Commissioner General, URA Musinguzi calls for MPs strengthened collaboration to implement the Domestic Revenue Mobilization Strategy.
In recognition of the need for more revenue generation, the Government of Uganda through Uganda Revenue Authority (URA) prepared a Domestic Revenue Mobilization Strategy (DRMS), a five-year program that ends in January 2025, intended to strengthen Uganda's capacity to generate sufficient revenues to finance its expenditures and hence reduce dependence on debts.
During the strategic engagement between Members of Parliament and URA with support from USAID held on Monday 14th March 2022, the discussion engaging the Honorable Members of Parliament on the implementation of the Domestic Revenue Mobilization Strategy (DRMS) highlighted that in order to sustainably finance the development agenda, there is a need to give priority to addressing the tax effort.
The theme of the strategic engagement with MPs was “Liberating Uganda from Economic Dependence".
The Commissioner-General URA, John Musinguzi said told MPS in the above picture that URA is determined to improve its efficiency in management and administration of the tax system and to collect every penny of taxes due during the implementation period of the DRMS, with the support of everyone including MPS in realizing Uganda’s economic independence aimed at raising Uganda’s Growth Domestic Product (GDP) ratio
“The core objective of the DRMS is to improve revenue collection, lifting Uganda’s tax-to-GDP ratio to between 16-18% within the next five financial years.

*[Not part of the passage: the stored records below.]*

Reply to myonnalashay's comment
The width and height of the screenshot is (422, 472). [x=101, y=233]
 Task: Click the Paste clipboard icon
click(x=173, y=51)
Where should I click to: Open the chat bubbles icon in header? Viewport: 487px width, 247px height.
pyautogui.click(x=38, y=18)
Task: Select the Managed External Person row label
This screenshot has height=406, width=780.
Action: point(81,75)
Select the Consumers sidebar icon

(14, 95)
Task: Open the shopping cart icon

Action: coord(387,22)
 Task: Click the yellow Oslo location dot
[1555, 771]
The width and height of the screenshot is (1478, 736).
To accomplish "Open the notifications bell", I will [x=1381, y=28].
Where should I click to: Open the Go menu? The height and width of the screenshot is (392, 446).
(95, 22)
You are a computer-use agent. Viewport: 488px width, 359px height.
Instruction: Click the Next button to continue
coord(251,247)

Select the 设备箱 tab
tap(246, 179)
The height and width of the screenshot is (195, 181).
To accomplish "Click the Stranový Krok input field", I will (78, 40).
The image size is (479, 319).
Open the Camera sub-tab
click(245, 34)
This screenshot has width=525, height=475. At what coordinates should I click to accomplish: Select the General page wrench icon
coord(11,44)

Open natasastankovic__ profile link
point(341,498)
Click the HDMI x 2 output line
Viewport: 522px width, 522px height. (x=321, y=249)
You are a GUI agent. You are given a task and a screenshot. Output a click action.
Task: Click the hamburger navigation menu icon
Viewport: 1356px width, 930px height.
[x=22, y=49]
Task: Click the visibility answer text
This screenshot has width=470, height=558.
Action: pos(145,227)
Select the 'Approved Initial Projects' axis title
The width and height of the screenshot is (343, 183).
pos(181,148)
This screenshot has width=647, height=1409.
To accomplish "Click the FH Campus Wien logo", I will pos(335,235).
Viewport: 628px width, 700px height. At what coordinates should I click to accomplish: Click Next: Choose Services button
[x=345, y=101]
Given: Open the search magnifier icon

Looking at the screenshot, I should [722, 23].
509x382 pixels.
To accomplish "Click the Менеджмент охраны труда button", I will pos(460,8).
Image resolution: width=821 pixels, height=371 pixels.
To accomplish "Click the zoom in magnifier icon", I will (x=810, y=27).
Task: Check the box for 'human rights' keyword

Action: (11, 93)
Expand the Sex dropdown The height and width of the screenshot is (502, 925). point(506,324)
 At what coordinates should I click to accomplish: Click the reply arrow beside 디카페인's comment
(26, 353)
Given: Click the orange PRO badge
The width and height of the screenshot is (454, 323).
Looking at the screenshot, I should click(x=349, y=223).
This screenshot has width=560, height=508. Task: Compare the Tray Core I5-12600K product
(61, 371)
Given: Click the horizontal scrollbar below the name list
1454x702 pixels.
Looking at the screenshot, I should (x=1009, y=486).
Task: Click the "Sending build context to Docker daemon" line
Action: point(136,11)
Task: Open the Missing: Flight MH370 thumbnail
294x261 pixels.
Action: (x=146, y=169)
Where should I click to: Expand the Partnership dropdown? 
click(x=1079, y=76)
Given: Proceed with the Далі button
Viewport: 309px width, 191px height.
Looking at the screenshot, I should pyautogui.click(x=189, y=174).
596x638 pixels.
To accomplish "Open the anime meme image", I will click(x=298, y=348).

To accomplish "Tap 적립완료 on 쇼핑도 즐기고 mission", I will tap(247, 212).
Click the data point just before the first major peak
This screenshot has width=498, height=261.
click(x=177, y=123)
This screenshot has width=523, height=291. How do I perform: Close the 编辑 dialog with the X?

The DRMS is a 5-year medium-term strategy for government revenues, to guarantee a reasonable, realistic, and practical approach to sustainable resource mobilization” he told MPs.
He said that URA is focusing more on educating the citizens on tax to enable realize the benefits of paying tax.
“We're focusing on increasing tax education through implementing a needs-based strategy that is equipping taxpayers with the relevant knowledge of their responsibilities, rights, obligations to tax, and the importance of business formalization” he said
The Commissioner-General called upon MPS to further strengthen the strategic partnership between URA and Parliament through being champions of tax and setting an example of tax compliance through paying taxes and tackling corruption to ensure that resources collected are optimally utilized.
The Permanent Secretary Ministry of Finance, Planning and Economic Development Ramathan Ggoobi pictued above said that the main aim of the DRMS is to widen the tax base, but not to increase taxes aimed at bringing the untaxed economy to the tax net adding that 51% of our GDP comes from the informal sector.
“We should all note that the overall strategy of the government is to ensure that tax collections match Government expenditure. Our goal is to fully finance the national budget using domestically generated revenues without borrowing” he said
He added that research has shown that for any country to develop, it must collect about 20% of its GDP and that the realization of this strategy requires a collective effort and commitment across government, civil society, private sector, and development partners to achieve citizen buy-in for the reforms outlined therein.